Any number of possibilities arise. One spouse may work outside the home but earn little money and contribute nothing to caring for the house or the children, while the other spouse contributes an extensive amount of house and child-care duties. *215One spouse might work outside the home and contribute financially while the other spouse chooses not to work, and neither spouse may contribute to caring for the home. Both spouses might work at jobs with equal pay and time commitments, but only one takes care of the house and children. An example of an unequal property division because of unequal contributions to a marriage is Sellers v. Sellers, 201 Wis. 2d 578, 549 N.W.2d 481 (Ct. App. 1996).
In one marriage, a spouse may not work outside the home, but take care of 60% of the house and child-care responsibilities. In another marriage, a spouse may not work outside the home, but take care of 100% of the house and child-care duties, or 80%, or 40%. Must a 40% contribution to house and child-care duties be valued the same as a 100% contribution in all cases?

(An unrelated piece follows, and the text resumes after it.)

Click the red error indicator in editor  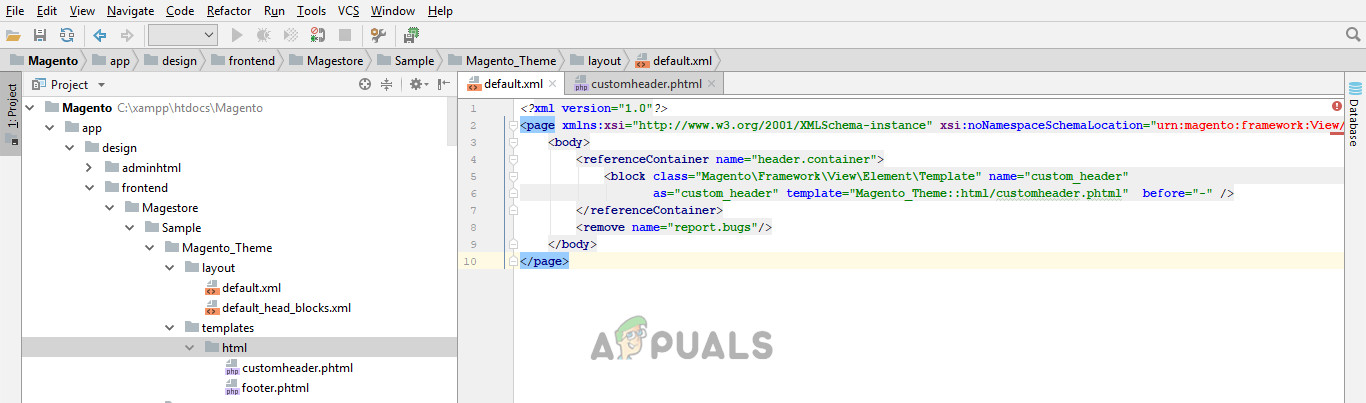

This factor is an example of the problem with the majority's new standard of review. The majority does not consider this factor as one of several reasons for deviating from the presumptive 50/50 property division. Yet, in Lundberg v. Lundberg, 107 Wis. 2d 1, 318 N.W.2d 918 (1982) and Haugan v. Haugan, 117 Wis. 2d 200, 343 N.W.2d 796 (1984), the supreme court concluded that one spouse's support for the other's education was a significant factor in a marriage, entitling the supporting spouse to compensation by way of property settlement or maintenance. *217The same is true for other legitimate factors the trial court considered.
This amount includes: $2,246 in monthly payments for Lowell's pension; $2,045 in social security payments; $400 for Barbara's own estimated pension payments; and $250 in monthly interest on the assets.
In many respects, Sellers v. Sellers, 201 Wis. 2d 578, 549 N.W.2d 481 (Ct. App. 1996), has much in common with the case we decide today. In Sellers, we affirmed a 75/25 property division, based in part on economic factors. Id. at 592-93, 549 N.W.2d at 487.